Very gratifying. And a nice confirmation that if you work hard, trying to do something of at least minimal substance, there’s a chance that you will reach that person who gets you, the true target of all your late-night typing, even if you are not trying to actively engage them at the time. I have thousands of blog posts out there, the result of continuing to try even when I thought no one cared.  (Yes, all writers go through moments of doubt. If you don’t, if you never worry, you won’t strive to do your best. That simple.) End result, if you are creating decent stuff and making it available, people will find you. Maybe not as many people as you envision while lying in bed at night, but still, they will.

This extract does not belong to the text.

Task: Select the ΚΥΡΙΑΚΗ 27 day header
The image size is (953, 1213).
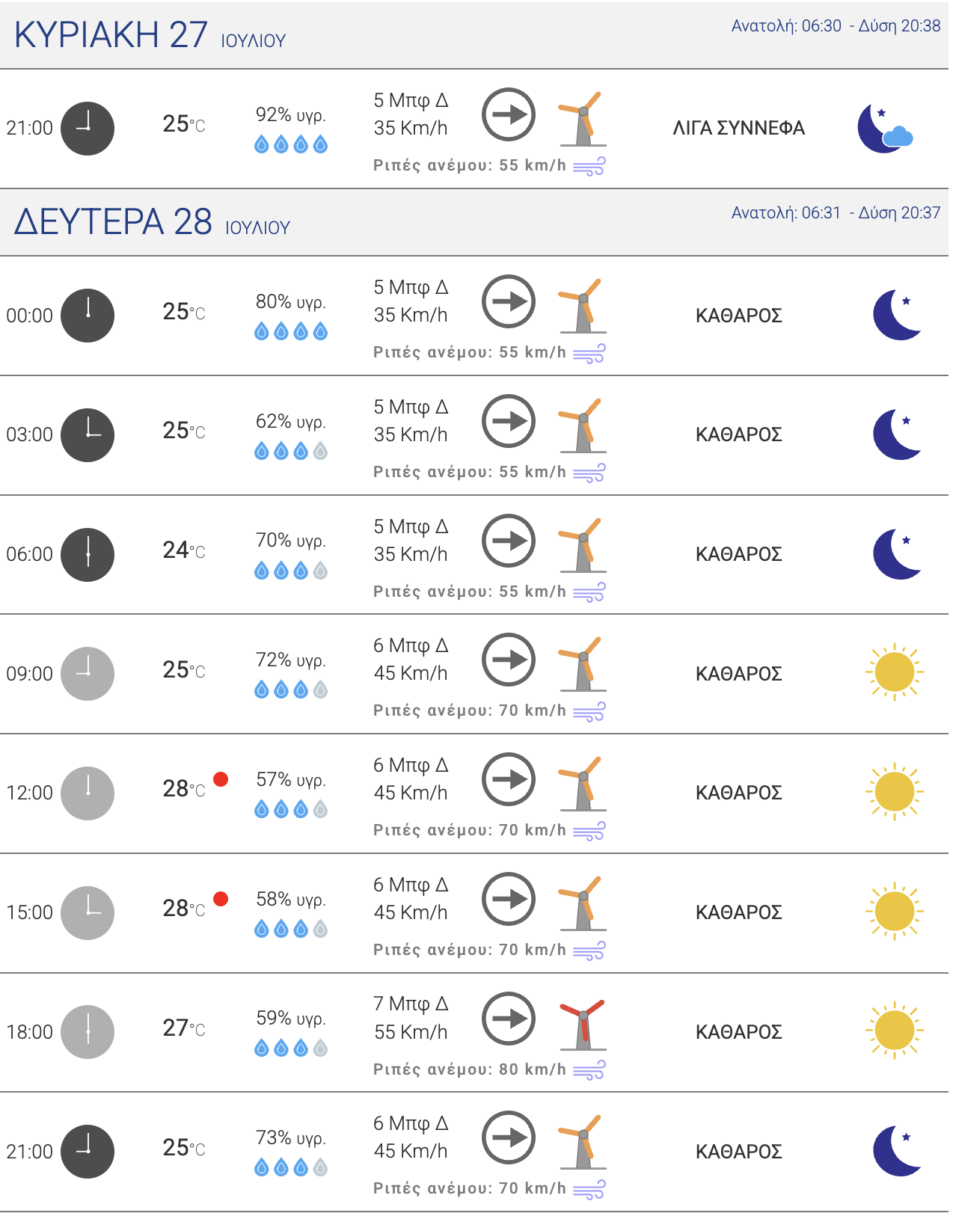Action: pyautogui.click(x=150, y=35)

To keep setting the stage of my current mindset: along with the apparent abandonment of my regular blogs, I was going through the trials and frustrations of trying to publish a book, on my own. It’s not easy, it’s confusing, and it can lead to a lot of alcohol-swilling at inappropriate times. It’s a learning process, a process both interesting and scary. There are professionals out there who can guide you through all this publishing mess, but they usually want money for their efforts, and the vast majority of dreamers in this country don’t have the finances to build their dreams. Another simple fact. If we all had the resources to achieve our dreams, we would all already have them, and we’d probably be bored and unappreciative, because true satisfaction comes from effort, not ease.

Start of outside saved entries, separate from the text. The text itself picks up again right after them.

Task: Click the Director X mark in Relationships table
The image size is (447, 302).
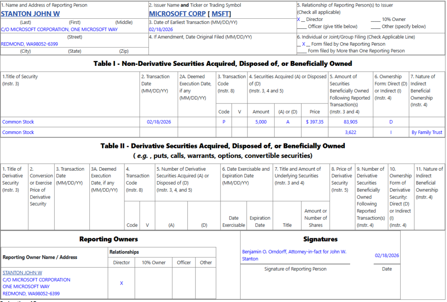Action: [x=121, y=283]
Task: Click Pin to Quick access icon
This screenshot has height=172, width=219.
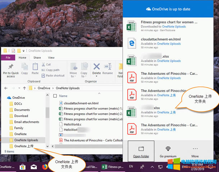Action: [x=11, y=67]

And all of the above rambling leads to a few talking points that I have been vaguely lunging toward with varying degrees of success. One, it’s not important where I lay my hat, it’s more important that people can find the hat, and subsequently get a sense of the person who would wear it. And two, the bottom line of my attempt at a book launch is that it was an abysmal failure. This is not uncommon, especially in the “we’re still learning how this works” playing field where anybody can digitally publish a book, becoming yet another grain in the sand of the avalanche that was kicked off by Amazon introducing this little thing called a “Kindle”. With the millions of books available in electronic format, unless you are already an established author, you have to do extraordinary things to get even a single person to write a positive review of your book. It comes down to that, plain and simple.

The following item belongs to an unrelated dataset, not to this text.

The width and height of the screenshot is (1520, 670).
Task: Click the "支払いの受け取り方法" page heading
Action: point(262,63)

So, it becomes a matter of this: I’m starting this new blog on WordPress for a number of reasons. I’ve finally decided to “move it on up to that deluxe apartment in the sky”, whatever that means or whatever it portends. I’m probably fooling myself in thinking that it would make any difference, but I have heard the rumors that, for instance, certain search engines give a lower validity rating to blogs on Blogger as opposed to blogs on WordPress. Who knows if this is true. We’ll see.

More importantly, with a theoretical “fresh start” in this virgin environment, I’m going to (only temporarily, trust me) shift the focus of my “new” main blog from random posts about whatever to a real-time accounting of what it’s like to have published a first book that didn’t take the world by storm, and then compare that to what I am doing now as I prep my second book. (The material is there for Book Two, I just need to weed-out and cultivate, a challenge that is never-ending up to the day of letting your child toddle out into the world.) This plan might sound boring to some, but I really hope to help out other struggling writers who are just as confused as I was when I stood on the precipice and said “screw it, I’m going to publish a book.”

Most importantly, for the folks who have always stood beside me and expect a certain amount of whimsy and entertainment, that aspect is not going to go away. I’m still going to use my original blogs on Blogger to experiment with this and that, and much of that will appear here in the new Bonnywood Manor outlet as well. Just give me some time to find a nice balance wherein I combine the opportunity to keep the stories coming, yet at the same time provide a travelogue to my fellow writers who have one toe in the “Take a Chance” pool but are concerned about going any further. New dawn, new day.

I welcome your comments. And I welcome the opportunity to try to do the right thing, however misconceived.